5Deux personnages français vont se distinguer dans le récit des Brésiliens : Georges Henri Rivière (1897-1985) et Jean Adhémar (1908-1987). Lívio Xavier Júnior rencontre Rivière en 1961 par l’intermédiaire du président du comité de l’ICOM au Brésil qui lui avait recommandé, à l’époque, de quitter Madrid pour se rendre à Paris afin de poursuivre ses études à l’École du Louvre. Sérvulo Esmeraldo, de son côté, rencontre Adhémar au Cabinet des estampes de la Bibliothèque nationale de France.
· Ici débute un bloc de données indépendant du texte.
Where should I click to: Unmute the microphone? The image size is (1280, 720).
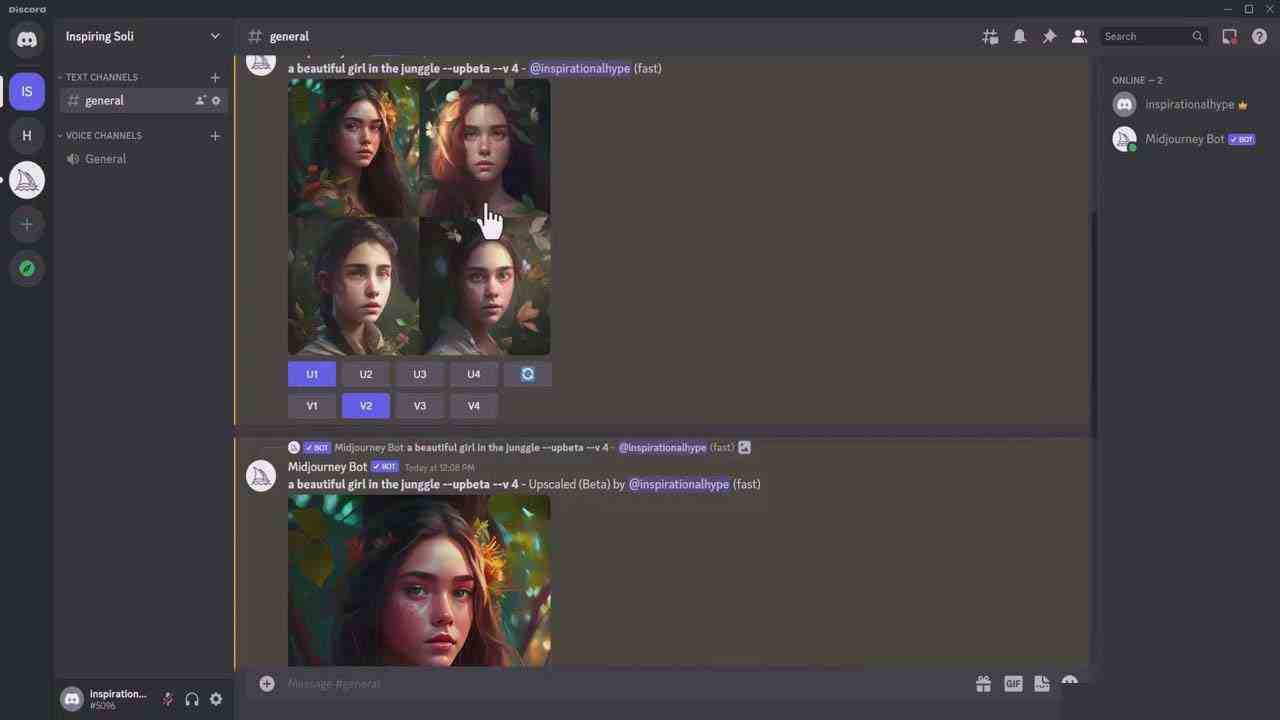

Les deux Français vont agir comme des directeurs de recherche pour ces deux voyageurs brésiliens et vont contribuer à l’organisation de l’itinéraire de visite de musées européens et des études à mener. Ils vont aussi prodiguer des conseils sur les meilleures galeries pour l’acquisition d’œuvres d’art qui composeront la collection d’art étranger du MAUC/UFC. Il faut souligner que Jean Adhémar a accueilli favorablement une proposition d’exposition de gravures sur bois brésiliennes au Cabinet des estampes de la BNF ; cette exposition a fait le tour de différents musées européens en 1962 avec le soutien de diverses ambassades brésiliennes de pays européens à partir de l’articulation de l’ambassade du Brésil en France.
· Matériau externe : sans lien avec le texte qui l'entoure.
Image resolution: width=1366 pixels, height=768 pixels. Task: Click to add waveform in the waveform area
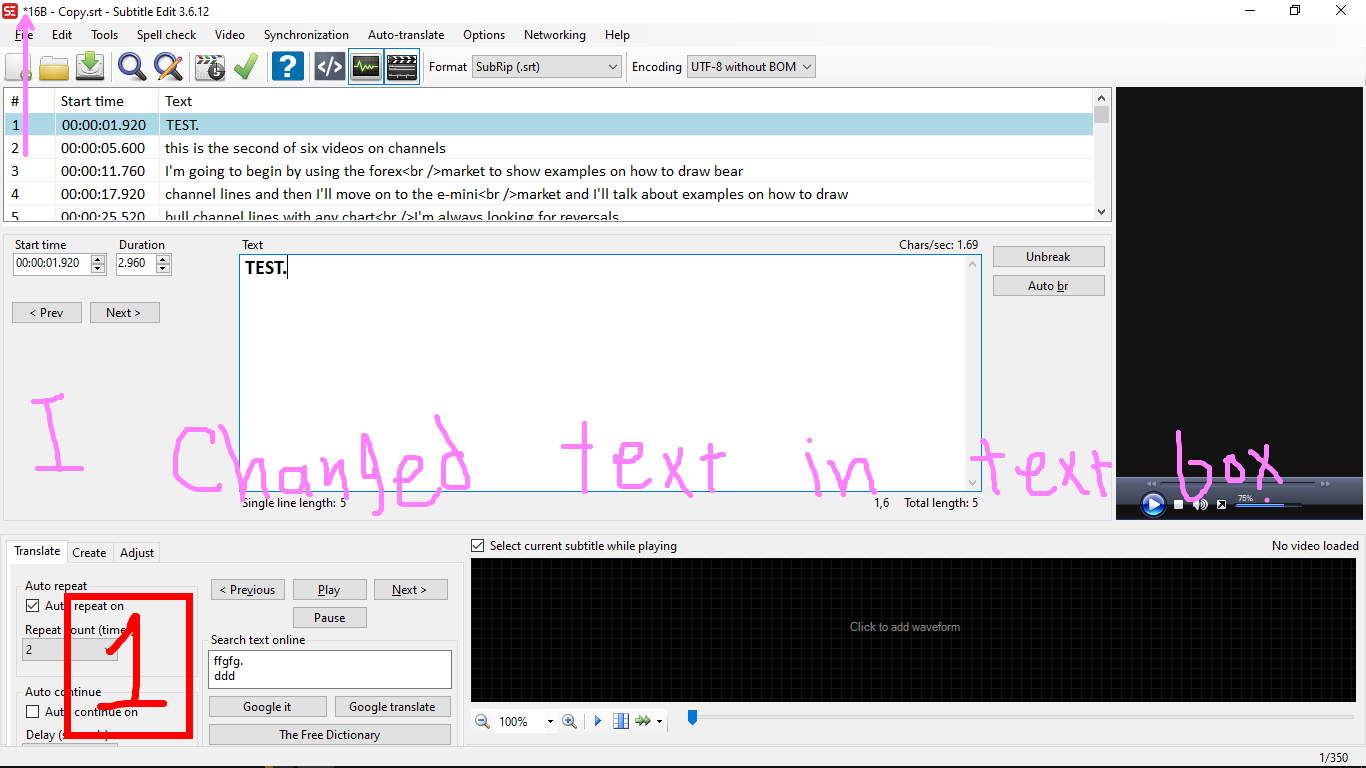[904, 627]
6Un parcours éminemment descriptif est proposé. Il suit le flux des échanges épistolaires entre nos deux apprentis voyageurs et le président de l’Université fédérale du Ceará, Antônio Martins Filho (1904-2002). Les témoignages présentés montrent les interprétations établies en cours de route, ce qui permet d’expliquer les aspects et les significations attribués par les acteurs vis-à-vis du développement des notions de musée moderne. En lisant les notes prises en cours de route, il est possible d’interpréter les critiques et les éloges évoqués au long des comptes-rendus. Les schémas de Sérvulo Esmeraldo nous aident à visualiser une architecture qui serait conçue pour le MAUC/UFC.
7Notre objectif n’est donc pas de centrer le débat sur l’influence française au Brésil, ni sur les dimensions théoriques de la pensée française dans la création du MAUC/UFC. Notre propos consiste à démontrer, à partir du parcours de voyage, la manière dont nos personnages brésiliens élaborent une compréhension de l’importance du dialogue entre les institutions, leurs travailleurs et leurs pays, dans une idée de respect mutuel. Notre analyse s’organise à partir la problématique de la géopolitique des mondes des arts, des musées et du patrimoine culturel. À partir de la voix de nos personnages, nous problématisons l’envie de promouvoir une circulation des savoirs, des œuvres et des artistes, valorisant les deux versants de ce dialogue. Les récits historiques nous mènent à une proposition de muséologie contemporaine moins hiérarchique et hégémonique, qui vient étayer des relations plus plurielles et diverses.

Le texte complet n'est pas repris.